In my previous column, I explained motivation and how to keep ourselves motivated to maintain drive. I also talked about dopamine, a neurotransmitter and central to motivation, serving as the brain’s signal to start and persist in goal-oriented actions. It not only drives the desire to achieve but also sustains effort during the process.
Dopamine was recognized as a key neurotransmitter by British scientist George Barger in 1957. In 2000, related research earned the Nobel Prize for contributions to understanding movement, reward and cognition. Knowledge about dopamine revolutionized our understanding of human behavior, decision-making and physiology.
The body releases dopamine when we anticipate a reward, increasing our focus, drive and determination. It also helps maintain effort to ensure we keep our commitment to long-term objectives. That sounds pretty good! Of course, we still need to actually do the work that is needed, but if we set clear goals and visualize success, small achievements along the way can trigger the release of dopamine.
Starting new tasks stimulates the hippocampus, the brain’s memory and learning center. This activates neuroplasticity, the brain’s ability to adapt by forming new connections. So when we keep doing something over and over again, we enhance memory and teach the brain a new skill.
This builds up resilience and adaptability, which makes us flexible but at the same time strong to handle challenges. It also strengthens motivation, reinforcing behavior by associating it with pleasure or success so the tasks become progressively easier over time.
Dopamine plays an important role for motor control, or movement regulation. Deficiencies cause disorders like Parkinson’s disease. Low dopamine levels are linked to depression, which is one of the reasons that chronic dopamine dysregulation due to excessive time spent on our digital devices may lead to anxiety, attention disorders and reduced motivation.
In addition to dopamine, other hormones can influence motivation and determination. These include endorphins, released during rewarding activities to improve mood and increase pain tolerance, such as during exercise. Also oxytocin, which helps improve social connections and a sense of belonging, indirectly boosting motivation.
Starting something new can be overwhelming, and activating the initial energy to start a task often feels too hard. So breaking it into smaller, manageable steps can reduce stress. We make on average 60,000-70,000 decisions a day. Repeated decision-making depletes mental energy, so we do not make most of these decisions consciously. Doing many things on auto-pilot might be helpful to release stress; however, we can not then expect to master a new task in a short time-frame.
And when we think about risk factors of something new, we increase our fear of failure. The prefrontal cortex, part of the brain known as the “personalty center,” evaluates risk versus reward. This can amplify fear of failure. So reframing failure as an opportunity for learning and growth can reduce this fear, and encourage action.
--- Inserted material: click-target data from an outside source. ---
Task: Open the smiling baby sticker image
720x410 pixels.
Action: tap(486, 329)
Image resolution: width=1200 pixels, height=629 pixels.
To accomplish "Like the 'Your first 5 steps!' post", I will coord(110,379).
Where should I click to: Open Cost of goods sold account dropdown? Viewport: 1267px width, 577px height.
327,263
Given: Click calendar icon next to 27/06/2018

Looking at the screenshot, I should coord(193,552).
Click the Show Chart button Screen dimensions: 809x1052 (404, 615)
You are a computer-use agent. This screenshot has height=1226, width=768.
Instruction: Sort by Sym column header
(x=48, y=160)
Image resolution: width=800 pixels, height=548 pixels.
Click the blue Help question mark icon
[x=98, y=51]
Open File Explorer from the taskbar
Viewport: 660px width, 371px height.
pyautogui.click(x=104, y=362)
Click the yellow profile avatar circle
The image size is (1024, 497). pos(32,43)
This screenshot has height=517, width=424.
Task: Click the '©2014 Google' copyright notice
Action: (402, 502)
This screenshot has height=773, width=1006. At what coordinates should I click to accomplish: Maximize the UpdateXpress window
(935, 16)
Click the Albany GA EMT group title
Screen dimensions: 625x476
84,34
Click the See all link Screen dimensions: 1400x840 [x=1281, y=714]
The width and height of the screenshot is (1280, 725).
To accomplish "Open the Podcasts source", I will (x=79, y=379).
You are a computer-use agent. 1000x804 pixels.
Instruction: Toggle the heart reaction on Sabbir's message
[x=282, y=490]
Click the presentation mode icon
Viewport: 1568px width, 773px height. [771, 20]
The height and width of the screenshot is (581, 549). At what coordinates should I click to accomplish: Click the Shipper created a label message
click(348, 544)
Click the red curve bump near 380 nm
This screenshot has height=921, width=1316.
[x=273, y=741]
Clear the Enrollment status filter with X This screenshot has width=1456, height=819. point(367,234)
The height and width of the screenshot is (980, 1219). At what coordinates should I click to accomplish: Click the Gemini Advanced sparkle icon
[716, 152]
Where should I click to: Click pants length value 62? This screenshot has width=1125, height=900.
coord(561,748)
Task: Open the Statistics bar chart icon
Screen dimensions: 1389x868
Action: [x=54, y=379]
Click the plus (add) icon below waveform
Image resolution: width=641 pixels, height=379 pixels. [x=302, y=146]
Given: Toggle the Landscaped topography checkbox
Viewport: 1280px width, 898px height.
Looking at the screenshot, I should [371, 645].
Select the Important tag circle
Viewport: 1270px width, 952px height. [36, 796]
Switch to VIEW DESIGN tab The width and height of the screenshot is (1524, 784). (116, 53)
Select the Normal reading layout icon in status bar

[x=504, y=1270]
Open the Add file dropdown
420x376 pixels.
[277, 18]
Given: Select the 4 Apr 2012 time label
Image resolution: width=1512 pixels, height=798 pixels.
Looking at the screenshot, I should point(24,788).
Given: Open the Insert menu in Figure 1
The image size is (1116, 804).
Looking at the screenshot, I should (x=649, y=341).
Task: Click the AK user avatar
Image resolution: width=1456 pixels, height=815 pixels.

There are natural and effective ways to stimulate dopamine, which can enhance motivation in whatever we’re doing. Of course, our nutrition and lifestyle choices affect dopamine. Tyrosine, an amino acid, is a precursor to dopamine and present in eggs, lean meats, fish, nuts, seeds and legumes. Magnesium is found in dark chocolate, spinach and avocados. Zinc is found in oysters and pumpkin seeds.
Antioxidant rich foods can protect dopamine-producing neurons, for example berries, green tea and leafy greens. And omega-3 fatty acids, found it fatty fish (salmon, mackerel), walnuts and chia seeds are also beneficial in stimulating dopamine. In addition, maintaining stable blood sugar levels help support consistent energy and mental clarity.
Regular exercise can also increase dopamine release and receptor sensitivity. Strength training promotes endorphins and dopamine release, improving mood and focus. Also, trying new sports or exercises stimulates the brain’s reward system.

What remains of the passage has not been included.